---------- EXTRACTED TEXT

Laura’s note: I love receiving questions from readers! If you have a question you’d like answered on the blog, feel free to send it to me at lvanderkam at yahoo dot com. If you’d like it read on the BOBW (or BB!) podcast instead, please let me know that as well. Today’s question comes from a new mom in Australia.
Hi Laura: I’m writing from Brisbane, Australia. Last year I read your books, What the Most Successful People Do Before Breakfast and 168 Hours, and loved them both — I found them at once inspiring and pragmatic.
I’m wondering if it’s possible to get some of your advice as a time management expert?
I have just had my first (and, most likely, only) baby and am still settling in to a routine as a new Mum. While there are always numerous challenges that come with having a newborn, I’m also wanting to accomplish some of my other goals, such as writing, reading, general self-improvement, learning a new language, etc. at the same time — only trouble is I’m finding it difficult to balance my role as a mother with these other interests.
I’m wondering:
1. What your routine was like when you had your first baby?
2. How did you deal with sleep deprivation? Did you get extra help?
3. How can I achieve my goals without feeling as though I’m compromising this special time with my newborn?
4. Should I pause my other goals for 6-12 months and focus solely on baby?
5. At what stage did you return (as much as possible) to your previous schedule, before baby?
— Reader in Brisbane
Dear Brisbane Reader: Congratulations on your new arrival! Since my eldest just turned 12, I’ve been reminiscing a lot lately about those early days. We just looked at some old photos (spoiler alert: I looked younger. My husband had more hair.). However, I was not officially a “time management expert” at that time. So I wasn’t tracking my time or really thinking much about the official schedule beyond what a reasonably organized civilian would do.

--------------------
---------- DATA LISTING

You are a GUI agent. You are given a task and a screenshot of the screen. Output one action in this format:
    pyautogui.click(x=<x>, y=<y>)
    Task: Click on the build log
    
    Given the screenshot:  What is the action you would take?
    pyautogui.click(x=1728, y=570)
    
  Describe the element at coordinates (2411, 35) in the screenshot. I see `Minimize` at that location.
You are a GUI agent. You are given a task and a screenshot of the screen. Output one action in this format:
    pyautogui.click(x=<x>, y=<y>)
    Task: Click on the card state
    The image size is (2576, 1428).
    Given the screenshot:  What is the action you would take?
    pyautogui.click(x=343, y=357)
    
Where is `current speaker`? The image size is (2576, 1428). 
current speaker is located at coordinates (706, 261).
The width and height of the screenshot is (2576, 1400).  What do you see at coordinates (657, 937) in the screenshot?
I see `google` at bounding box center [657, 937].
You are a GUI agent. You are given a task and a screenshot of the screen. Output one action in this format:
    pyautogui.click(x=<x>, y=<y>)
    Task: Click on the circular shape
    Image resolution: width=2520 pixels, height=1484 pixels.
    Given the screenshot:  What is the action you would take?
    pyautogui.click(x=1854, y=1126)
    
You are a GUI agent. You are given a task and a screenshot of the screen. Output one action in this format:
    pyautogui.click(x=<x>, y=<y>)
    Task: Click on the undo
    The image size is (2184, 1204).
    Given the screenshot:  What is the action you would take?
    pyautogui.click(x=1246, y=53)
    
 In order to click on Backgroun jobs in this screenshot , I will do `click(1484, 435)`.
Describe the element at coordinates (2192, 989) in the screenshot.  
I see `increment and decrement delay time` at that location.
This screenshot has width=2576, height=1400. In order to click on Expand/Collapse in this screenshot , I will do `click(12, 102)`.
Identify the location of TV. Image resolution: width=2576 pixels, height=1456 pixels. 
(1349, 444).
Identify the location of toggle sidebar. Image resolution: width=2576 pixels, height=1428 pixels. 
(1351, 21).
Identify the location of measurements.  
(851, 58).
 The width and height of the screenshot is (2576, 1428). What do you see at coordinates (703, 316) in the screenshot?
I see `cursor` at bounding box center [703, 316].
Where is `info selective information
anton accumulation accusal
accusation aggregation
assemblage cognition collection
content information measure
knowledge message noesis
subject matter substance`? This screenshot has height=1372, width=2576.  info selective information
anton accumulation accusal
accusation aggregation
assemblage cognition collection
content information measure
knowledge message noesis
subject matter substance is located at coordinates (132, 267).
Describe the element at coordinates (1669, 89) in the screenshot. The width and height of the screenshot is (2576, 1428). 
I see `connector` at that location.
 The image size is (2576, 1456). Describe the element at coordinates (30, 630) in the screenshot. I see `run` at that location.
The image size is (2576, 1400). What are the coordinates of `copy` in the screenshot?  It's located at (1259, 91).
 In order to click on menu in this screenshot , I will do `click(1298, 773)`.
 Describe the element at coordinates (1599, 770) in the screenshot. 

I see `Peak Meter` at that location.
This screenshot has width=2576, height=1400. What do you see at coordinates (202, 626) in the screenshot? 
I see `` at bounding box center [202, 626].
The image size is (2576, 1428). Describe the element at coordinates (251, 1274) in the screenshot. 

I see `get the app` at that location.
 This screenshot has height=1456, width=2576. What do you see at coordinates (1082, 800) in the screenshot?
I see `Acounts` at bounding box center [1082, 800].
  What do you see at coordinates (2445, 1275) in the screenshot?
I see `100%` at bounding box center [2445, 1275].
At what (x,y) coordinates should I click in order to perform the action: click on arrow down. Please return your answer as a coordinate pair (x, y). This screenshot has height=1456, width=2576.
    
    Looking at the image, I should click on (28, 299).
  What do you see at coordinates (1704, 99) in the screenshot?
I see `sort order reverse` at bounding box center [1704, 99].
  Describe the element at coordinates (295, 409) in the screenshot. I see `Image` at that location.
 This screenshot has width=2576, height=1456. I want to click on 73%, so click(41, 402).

--------------------

Reproduce the part of the advice column starting with "I’m wondering if" and going on through "solely on baby?". Nothing here depends on the lines above.

• [COMPLETED EXERCISE]
I’m wondering if it’s possible to get some of your advice as a time management expert?
I have just had my first (and, most likely, only) baby and am still settling in to a routine as a new Mum. While there are always numerous challenges that come with having a newborn, I’m also wanting to accomplish some of my other goals, such as writing, reading, general self-improvement, learning a new language, etc. at the same time — only trouble is I’m finding it difficult to balance my role as a mother with these other interests.
I’m wondering:
1. What your routine was like when you had your first baby?
2. How did you deal with sleep deprivation? Did you get extra help?
3. How can I achieve my goals without feeling as though I’m compromising this special time with my newborn?
4. Should I pause my other goals for 6-12 months and focus solely on baby?